Quantifying vulnerabilities of network systems has been a highly controversial issue in the fields of network security and IoT. Much research has been conducted on this purpose; however, these have many ambiguities and uncertainties. In this paper, we investigate the quantification of vulnerability in the Department of Transportation (DOT) as our proof of concept. We initiate the analysis of security requirements, using Security Quality Requirements Engineering (SQUARE) for security requirements elicitation. Then we apply published security standards such as NIST SP-800 and ISO 27001 to map our security factors and sub-factors.

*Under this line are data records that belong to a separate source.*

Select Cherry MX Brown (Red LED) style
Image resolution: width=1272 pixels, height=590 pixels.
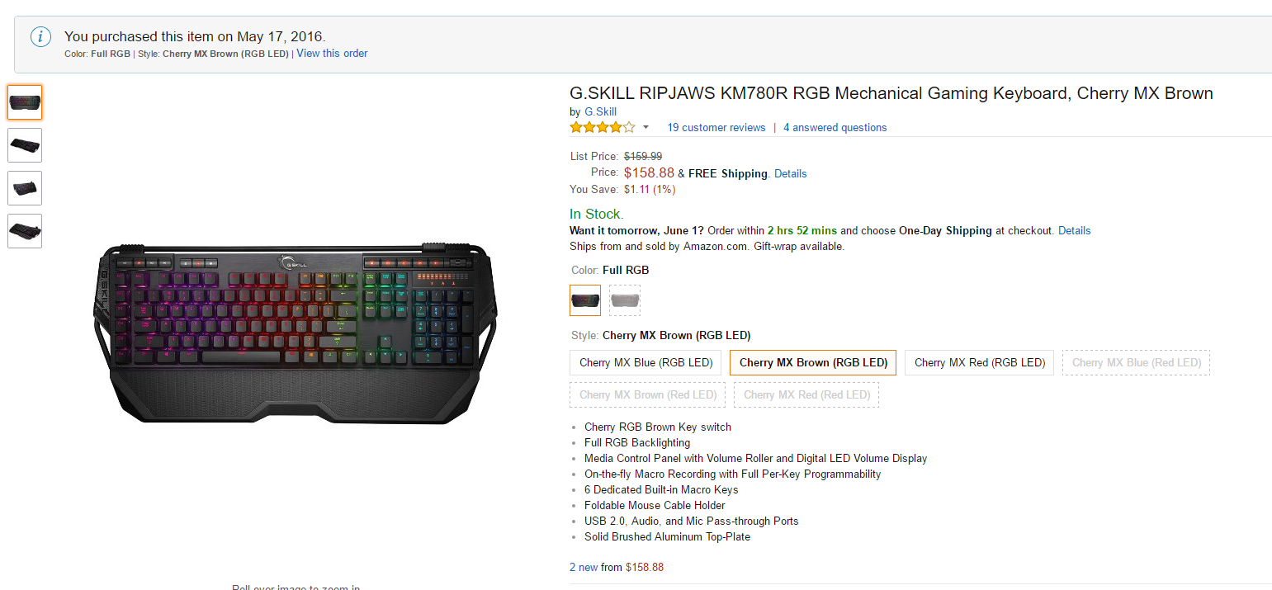pos(648,395)
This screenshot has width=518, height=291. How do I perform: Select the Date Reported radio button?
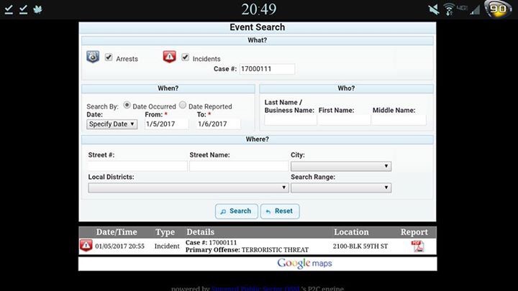point(183,105)
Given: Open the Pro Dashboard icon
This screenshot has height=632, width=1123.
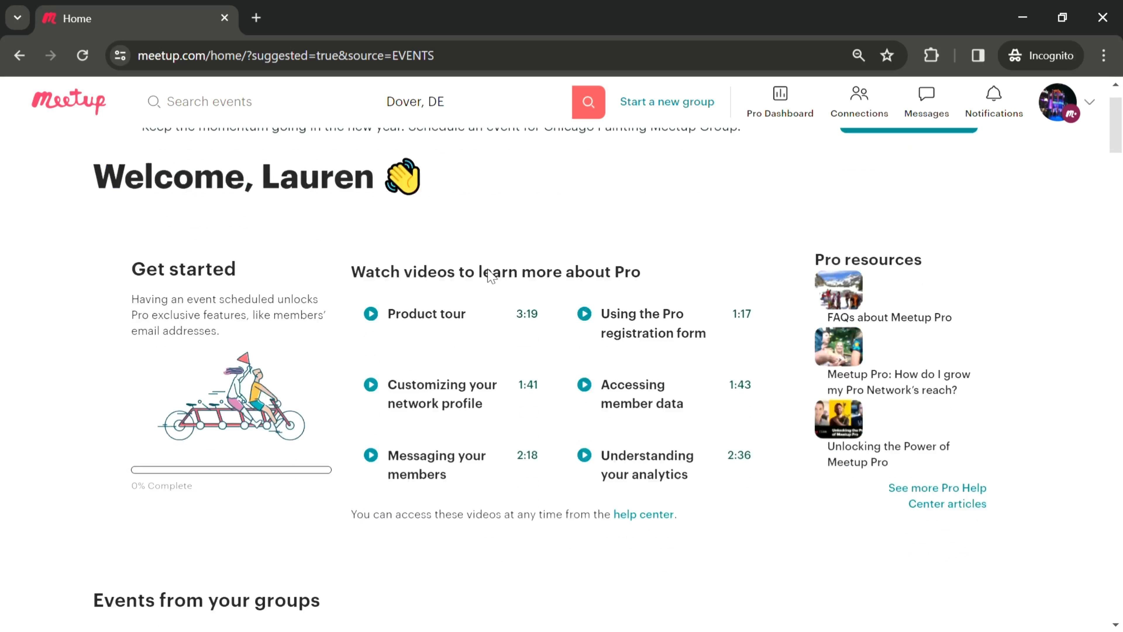Looking at the screenshot, I should click(779, 94).
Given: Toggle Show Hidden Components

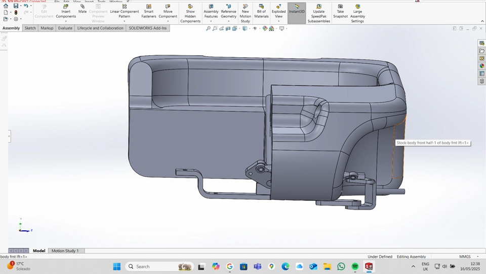Looking at the screenshot, I should click(x=190, y=7).
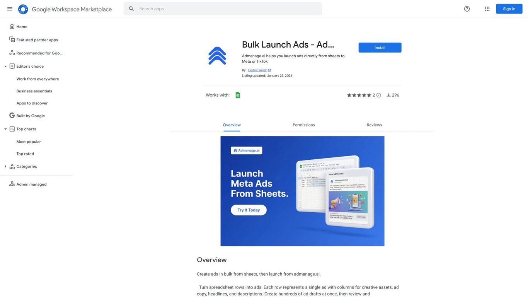Image resolution: width=528 pixels, height=297 pixels.
Task: Open the main hamburger menu
Action: [10, 9]
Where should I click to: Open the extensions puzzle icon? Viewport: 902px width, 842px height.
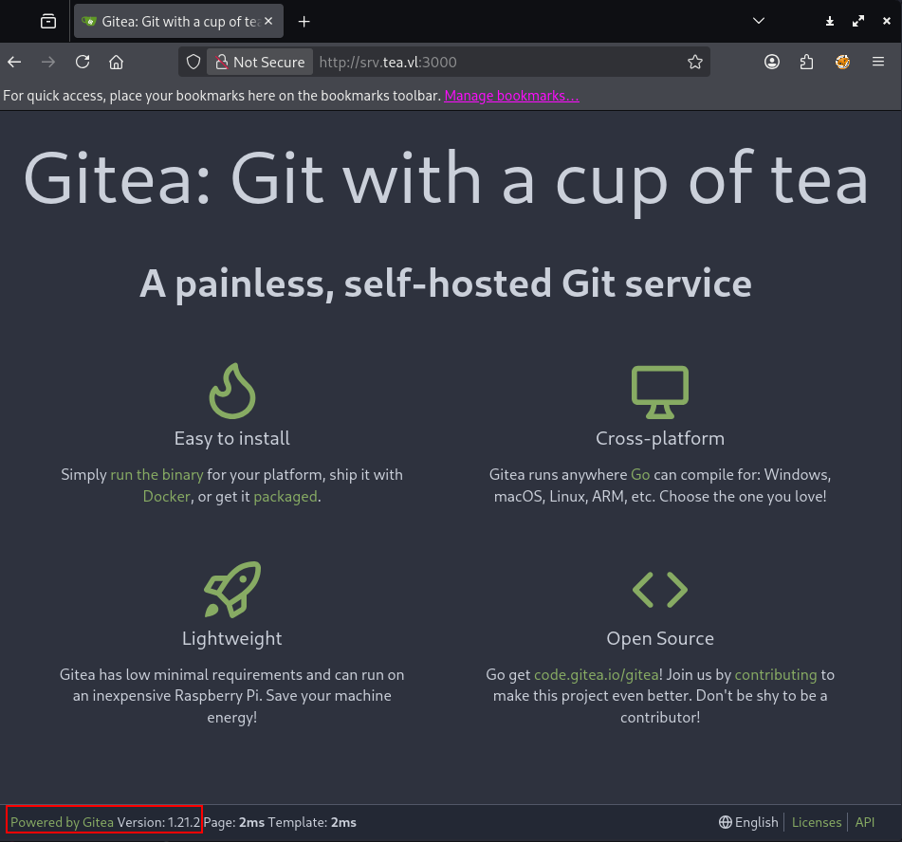(x=805, y=62)
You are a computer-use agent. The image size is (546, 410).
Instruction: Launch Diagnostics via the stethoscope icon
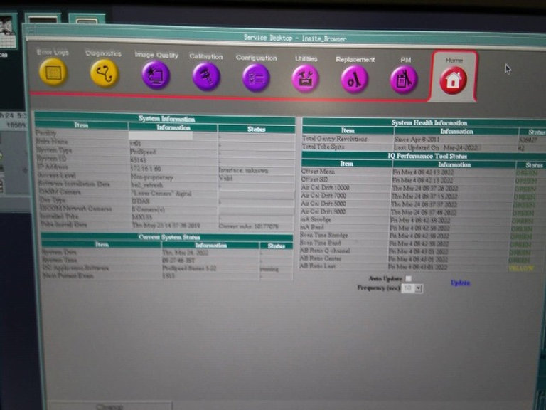point(104,73)
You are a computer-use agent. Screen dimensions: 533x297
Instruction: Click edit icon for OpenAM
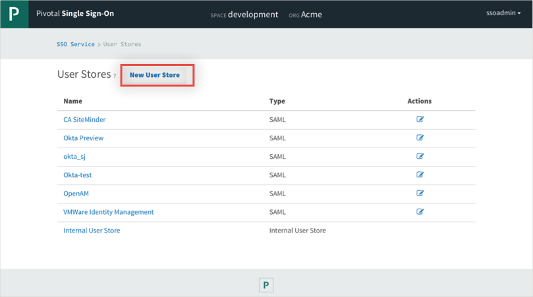pyautogui.click(x=420, y=193)
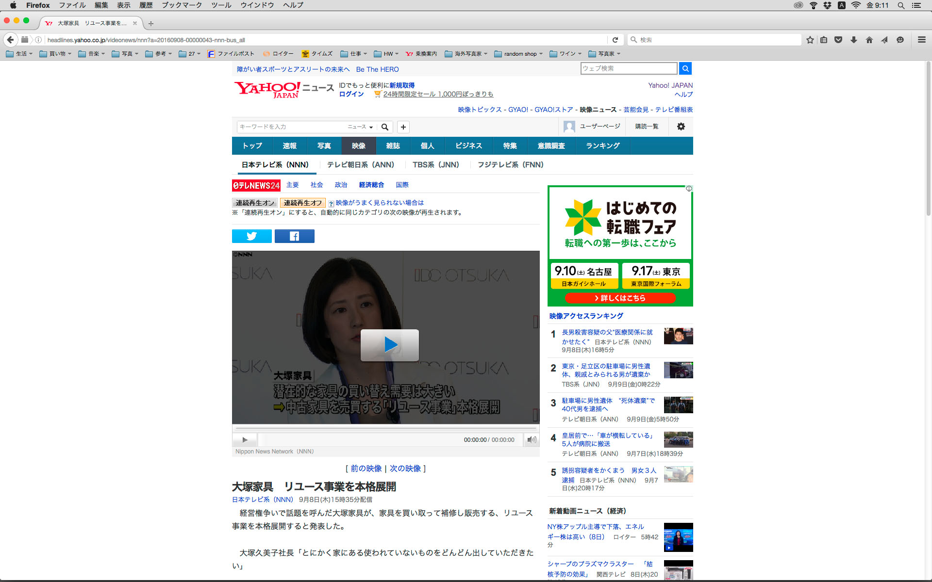Click the Yahoo news settings gear icon
This screenshot has height=582, width=932.
(681, 127)
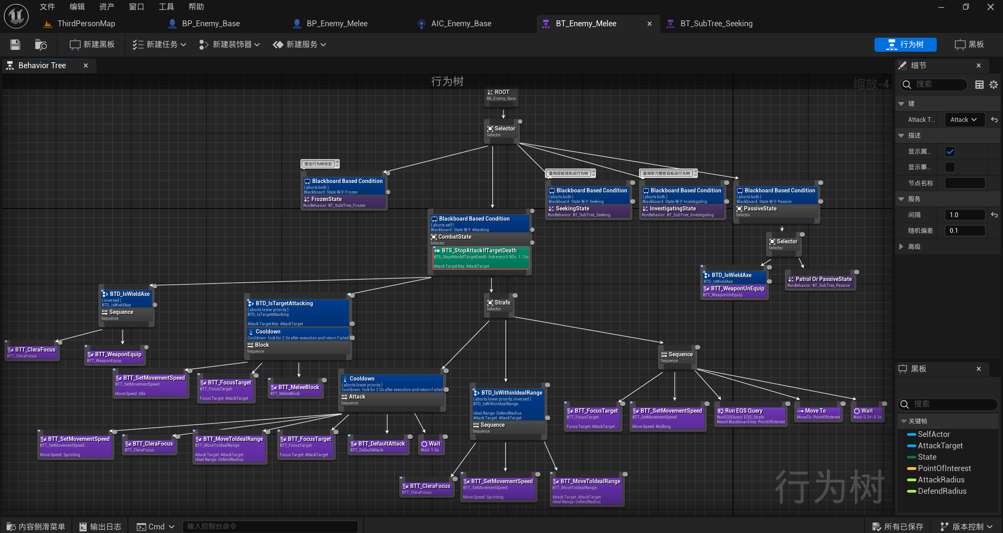Image resolution: width=1003 pixels, height=533 pixels.
Task: Click the browse asset folder icon
Action: [41, 45]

Finally, we propose our Multi-layered Fuzzy Logic (MFL) approach based on Goal question Metrics (GQM) to quantify network security and IoT (Mobile Devices) vulnerability in DOT.

中文翻译：

---

多层模糊逻辑量化物联网漏洞

量化网络系统的漏洞一直是网络安全和物联网领域备受争议的问题。为此目的进行了大量研究；然而，这些有许多含糊不清和不确定性。在本文中，我们调查了交通部 (DOT) 中脆弱性的量化，作为我们的概念证明。我们启动安全需求分析，使用安全质量需求工程 (SQUARE) 进行安全需求获取。然后我们应用已发布的安全标准（例如 NIST SP-800 和 ISO 27001）来映射我们的安全因素和子因素。最后，我们提出了基于目标问题指标 (GQM) 的多层模糊逻辑 (MFL) 方法来量化 DOT 中的网络安全和物联网（移动设备）漏洞。